> **Aim of the exercise**
Everything from the line with "Open the three-dot more options menu" to the final line of the records should be reproduced word for word, with both of those lines kept.

*** Information Section Begins ***

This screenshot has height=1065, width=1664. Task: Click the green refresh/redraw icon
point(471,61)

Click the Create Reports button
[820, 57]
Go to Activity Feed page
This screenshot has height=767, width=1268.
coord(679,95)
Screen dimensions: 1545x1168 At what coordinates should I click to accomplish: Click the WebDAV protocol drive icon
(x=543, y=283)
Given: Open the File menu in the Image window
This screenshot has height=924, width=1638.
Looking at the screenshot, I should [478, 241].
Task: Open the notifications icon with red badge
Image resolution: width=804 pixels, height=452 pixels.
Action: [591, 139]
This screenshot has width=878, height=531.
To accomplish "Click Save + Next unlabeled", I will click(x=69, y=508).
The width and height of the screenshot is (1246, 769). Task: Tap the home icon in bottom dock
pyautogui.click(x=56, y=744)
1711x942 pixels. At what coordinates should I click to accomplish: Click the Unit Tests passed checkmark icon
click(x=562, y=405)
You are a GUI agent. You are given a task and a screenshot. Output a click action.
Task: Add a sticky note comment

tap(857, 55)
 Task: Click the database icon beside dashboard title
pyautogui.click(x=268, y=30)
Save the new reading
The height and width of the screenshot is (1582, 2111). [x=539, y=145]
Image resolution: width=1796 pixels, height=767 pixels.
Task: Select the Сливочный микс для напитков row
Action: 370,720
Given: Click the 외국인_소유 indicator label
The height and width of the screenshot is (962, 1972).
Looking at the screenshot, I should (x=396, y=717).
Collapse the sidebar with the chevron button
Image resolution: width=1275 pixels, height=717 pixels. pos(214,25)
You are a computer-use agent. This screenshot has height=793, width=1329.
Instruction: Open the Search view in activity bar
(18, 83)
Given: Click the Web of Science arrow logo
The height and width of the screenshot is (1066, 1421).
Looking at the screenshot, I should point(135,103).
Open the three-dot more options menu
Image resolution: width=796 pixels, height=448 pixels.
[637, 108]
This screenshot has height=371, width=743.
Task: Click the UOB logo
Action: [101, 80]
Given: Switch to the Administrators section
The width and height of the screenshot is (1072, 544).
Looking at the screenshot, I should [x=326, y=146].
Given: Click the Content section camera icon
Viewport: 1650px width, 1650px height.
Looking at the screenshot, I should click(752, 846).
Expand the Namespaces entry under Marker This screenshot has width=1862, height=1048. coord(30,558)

*** Information Section Ends ***

> **Exercise output**
Open the three-dot more options menu
Image resolution: width=796 pixels, height=448 pixels.
[637, 108]
This screenshot has height=371, width=743.
Task: Click the UOB logo
Action: [101, 80]
Given: Switch to the Administrators section
The width and height of the screenshot is (1072, 544).
Looking at the screenshot, I should [x=326, y=146].
Given: Click the Content section camera icon
Viewport: 1650px width, 1650px height.
Looking at the screenshot, I should click(752, 846).
Expand the Namespaces entry under Marker This screenshot has width=1862, height=1048. coord(30,558)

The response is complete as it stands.